I read a blog post on the LoveStats blog today that referred to one of the most widely regarded critiques of social media research: the lack of demographic information.
In traditional survey research, demographic information is a critically important piece of the analysis. We often ask questions like “Yes 50% of the respondents said they had encountered gender harassment, but what is the breakdown by gender?” The prospect of not having this demographic information is a large enough game changer to cast the field of social media research into the shade.
Here I’d like to take a sidestep and borrow a debate from linguistics. In the linguistic subfield of conversation analysis, there are two main streams of thought about analysis. One believes in gathering as much outside data as possible, often through ethnographic research, to inform a detailed understanding of the conversation. The second stream is rooted in the purity of the data. This stream emphasizes our dynamic construction of identity over the stability of identity. The underlying foundation of this stream is that we continually construct and reconstruct the most important and relevant elements of our identity in the process of our interaction. Take, for example, a study of an interaction between a doctor and a patient. The first school would bring into the analysis a body of knowledge about interactions between doctors and patients. The second would believe that this body of knowledge is potentially irrelevant or even corrupting to the analysis, and if the relationship is in fact relevant it will be constructed within the excerpt of study. This begs the question: are all interactions between doctors and patients primarily doctor patient interactions? We could address this further through the concept of framing and embedded frames (a la Goffman), but we won’t do that right now.
Instead, I’ll ask another question:
If we are studying gender discrimination, is it necessary to have a variable for gender within our datasouce?

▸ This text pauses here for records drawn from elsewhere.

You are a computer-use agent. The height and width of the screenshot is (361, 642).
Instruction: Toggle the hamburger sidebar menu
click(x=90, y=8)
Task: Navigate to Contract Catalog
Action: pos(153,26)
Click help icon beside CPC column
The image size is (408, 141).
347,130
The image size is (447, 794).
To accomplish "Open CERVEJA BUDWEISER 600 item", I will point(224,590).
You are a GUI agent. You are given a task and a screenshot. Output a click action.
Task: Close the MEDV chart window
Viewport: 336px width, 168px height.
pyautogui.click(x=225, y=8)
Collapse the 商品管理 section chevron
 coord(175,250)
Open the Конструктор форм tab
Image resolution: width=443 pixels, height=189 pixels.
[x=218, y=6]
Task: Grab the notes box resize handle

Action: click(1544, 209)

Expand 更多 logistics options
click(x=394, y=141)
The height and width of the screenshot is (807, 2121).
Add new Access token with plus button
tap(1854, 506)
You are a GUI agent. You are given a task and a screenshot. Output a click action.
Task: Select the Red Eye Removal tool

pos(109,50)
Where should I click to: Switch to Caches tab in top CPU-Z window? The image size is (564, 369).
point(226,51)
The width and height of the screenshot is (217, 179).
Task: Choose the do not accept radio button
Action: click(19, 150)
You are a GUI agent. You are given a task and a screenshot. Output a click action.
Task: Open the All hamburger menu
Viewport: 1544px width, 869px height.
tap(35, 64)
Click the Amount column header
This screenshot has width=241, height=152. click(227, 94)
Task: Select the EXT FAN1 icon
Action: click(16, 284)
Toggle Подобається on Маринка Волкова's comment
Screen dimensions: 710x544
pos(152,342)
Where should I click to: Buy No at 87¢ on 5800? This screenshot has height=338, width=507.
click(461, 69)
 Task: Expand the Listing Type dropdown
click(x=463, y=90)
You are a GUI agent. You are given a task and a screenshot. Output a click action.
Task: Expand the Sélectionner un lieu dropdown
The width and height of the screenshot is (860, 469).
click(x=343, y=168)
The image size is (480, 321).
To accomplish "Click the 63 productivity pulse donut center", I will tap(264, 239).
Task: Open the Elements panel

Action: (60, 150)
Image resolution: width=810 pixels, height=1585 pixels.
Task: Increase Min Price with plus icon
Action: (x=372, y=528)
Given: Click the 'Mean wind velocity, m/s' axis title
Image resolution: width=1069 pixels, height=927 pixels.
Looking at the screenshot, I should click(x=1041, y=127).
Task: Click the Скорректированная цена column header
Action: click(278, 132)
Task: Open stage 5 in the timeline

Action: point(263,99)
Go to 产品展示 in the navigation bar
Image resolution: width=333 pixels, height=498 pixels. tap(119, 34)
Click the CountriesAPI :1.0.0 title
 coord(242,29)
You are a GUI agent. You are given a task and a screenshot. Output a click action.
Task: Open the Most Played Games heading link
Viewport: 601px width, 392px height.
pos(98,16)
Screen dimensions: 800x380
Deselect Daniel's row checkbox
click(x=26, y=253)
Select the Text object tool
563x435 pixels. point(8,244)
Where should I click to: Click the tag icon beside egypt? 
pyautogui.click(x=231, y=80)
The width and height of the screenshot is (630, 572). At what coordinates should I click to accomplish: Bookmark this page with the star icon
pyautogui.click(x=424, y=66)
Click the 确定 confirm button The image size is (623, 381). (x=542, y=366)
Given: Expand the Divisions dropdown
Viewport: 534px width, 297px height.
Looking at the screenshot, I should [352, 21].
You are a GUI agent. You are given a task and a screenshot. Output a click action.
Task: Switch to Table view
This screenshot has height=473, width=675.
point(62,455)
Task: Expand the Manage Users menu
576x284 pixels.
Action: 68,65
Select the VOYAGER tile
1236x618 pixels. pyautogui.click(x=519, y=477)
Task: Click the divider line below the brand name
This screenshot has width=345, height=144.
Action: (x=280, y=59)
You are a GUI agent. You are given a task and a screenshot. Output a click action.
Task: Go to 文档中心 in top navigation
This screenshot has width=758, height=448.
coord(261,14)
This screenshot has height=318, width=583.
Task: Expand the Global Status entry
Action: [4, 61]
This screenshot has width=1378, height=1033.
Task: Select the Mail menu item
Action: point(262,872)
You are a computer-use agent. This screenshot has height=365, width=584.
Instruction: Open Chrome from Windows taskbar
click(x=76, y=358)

My kneejerk reaction to this question, because of my quantitative background, is yes. But looking deeper: is gender always relevant? This does strongly depend on the datasource, so let’s assume for this example that the stimulus was a question on a survey that was not directly about discrimination, but rather more general (e.g. “Additional Comments:”).
What if we took that second CA approach, the purist approach, and say that where gender is applicable to the response it will be constructed within that response. The question now becomes ‘how is gender constructed within a response?’ This is a beautiful and interesting question for a linguist, and it may be a question that much better fits the underlying data and provides deeper insight into the data. It also turns the age old analytic strategy on its head. Now we can ask whether a priori assumptions that the demographics could or do matter are just rote research or truly the productive and informative measures that we’ve built them up to be?
I believe that this is a key difference between analysis types. In the qualitative analysis of open ended survey questions, it isn’t very meaningful to say x% of the respondents mentioned z, and y% of the respondents mentioned d, because a nonmention of z or d is not really meaningful. Instead we go deeper into the data to see what was said about d or z. So the goal is not prevalence, but description. On the other hand, prevalence is a hugely important aspect of quantitative analysis, as are other fun statistics which feed off of demographic variables.
The lesson in all of this is to think carefully about what is meaningful information that is relevant to your analysis and not to make assumptions across analytic strategies.